[Given request]
Rewrite the items below with every "Collapse" replaced by "Close", keeping everything else unchanged and leaving out the pictures.

[Excerpted records]
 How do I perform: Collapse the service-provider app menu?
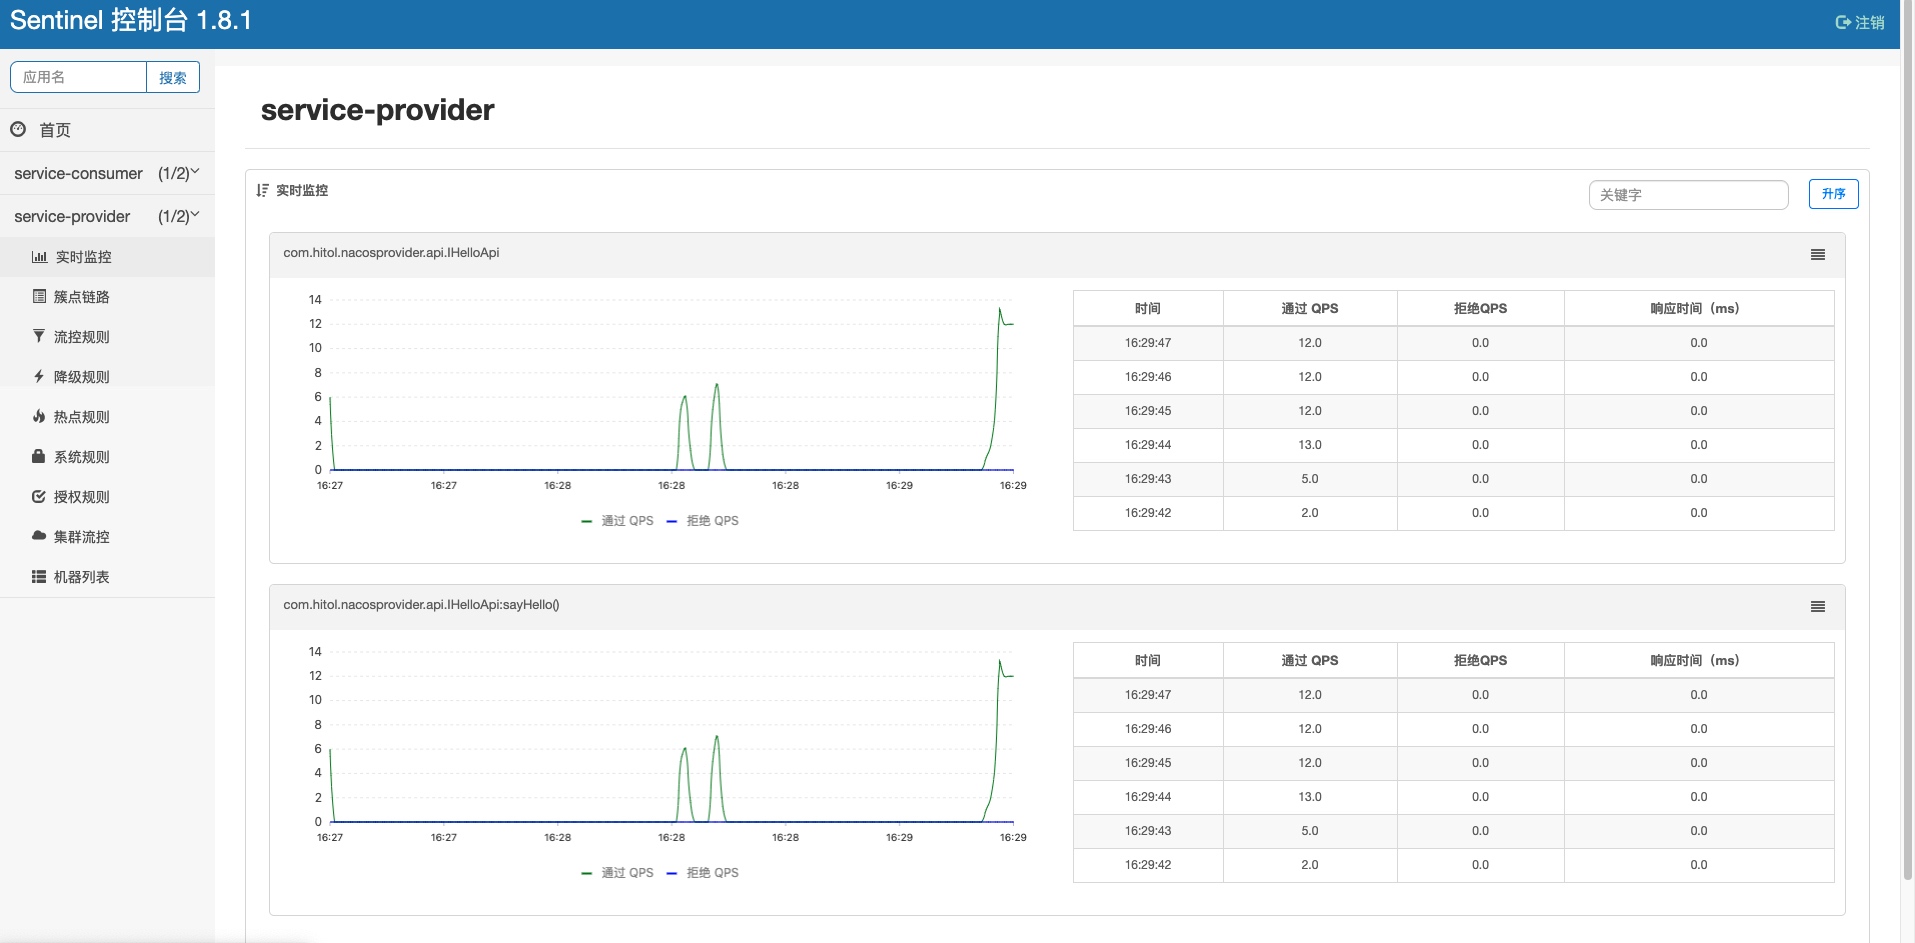(x=106, y=216)
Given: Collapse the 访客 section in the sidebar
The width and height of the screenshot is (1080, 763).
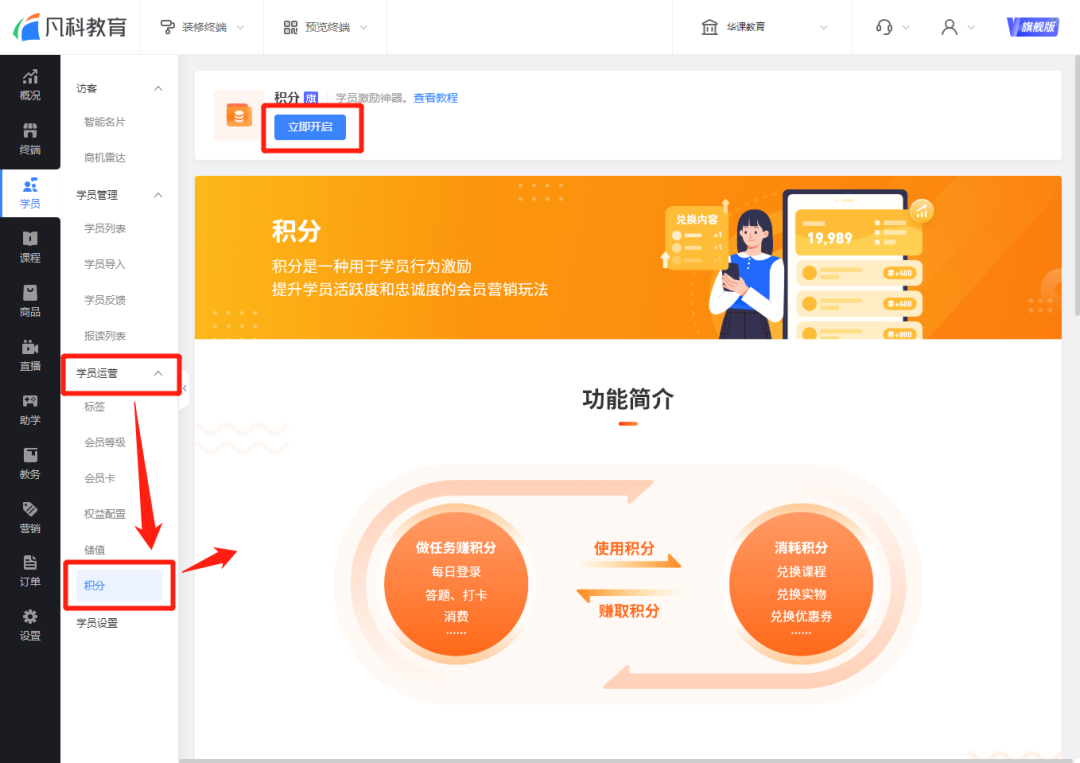Looking at the screenshot, I should point(157,88).
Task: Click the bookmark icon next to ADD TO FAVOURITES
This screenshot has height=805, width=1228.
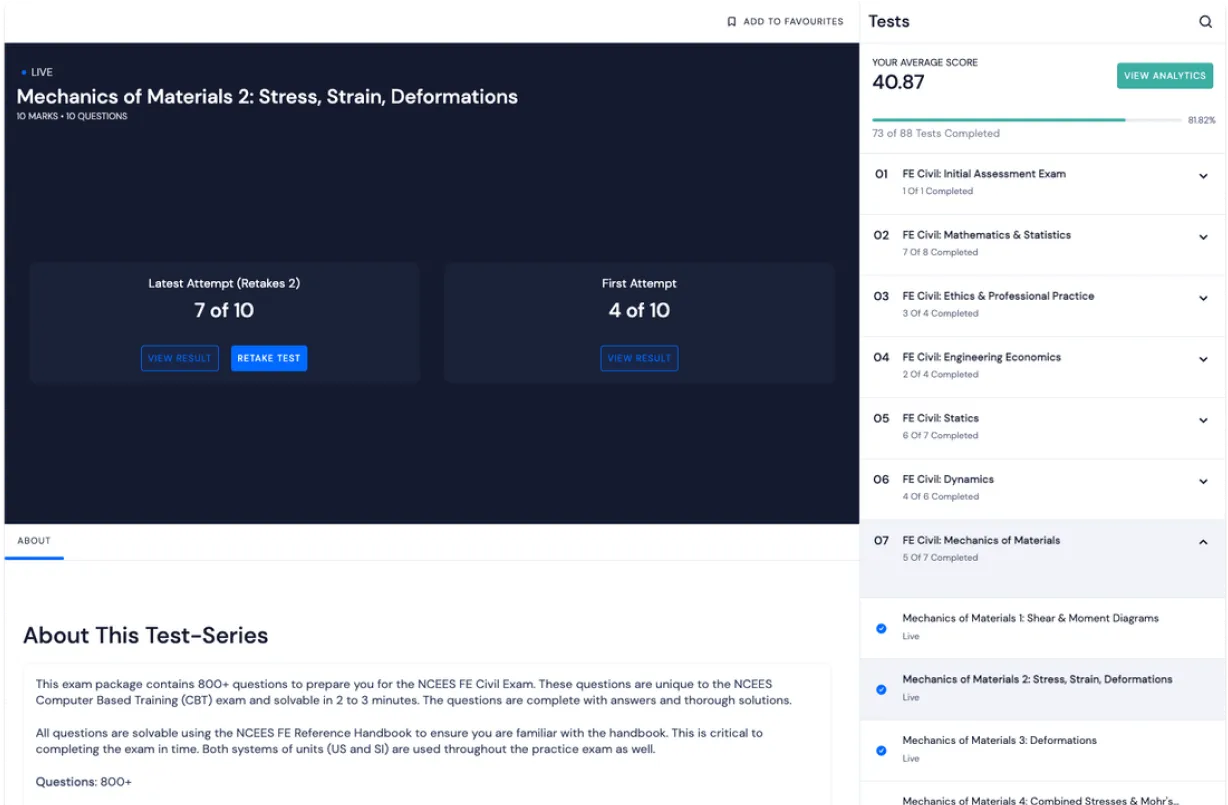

[Expected answer]
 How do I perform: Close the service-provider app menu?
(x=106, y=216)
Given: Close the 访客 section in the sidebar
The width and height of the screenshot is (1080, 763).
Looking at the screenshot, I should point(157,88).
Task: Click the bookmark icon next to ADD TO FAVOURITES
This screenshot has height=805, width=1228.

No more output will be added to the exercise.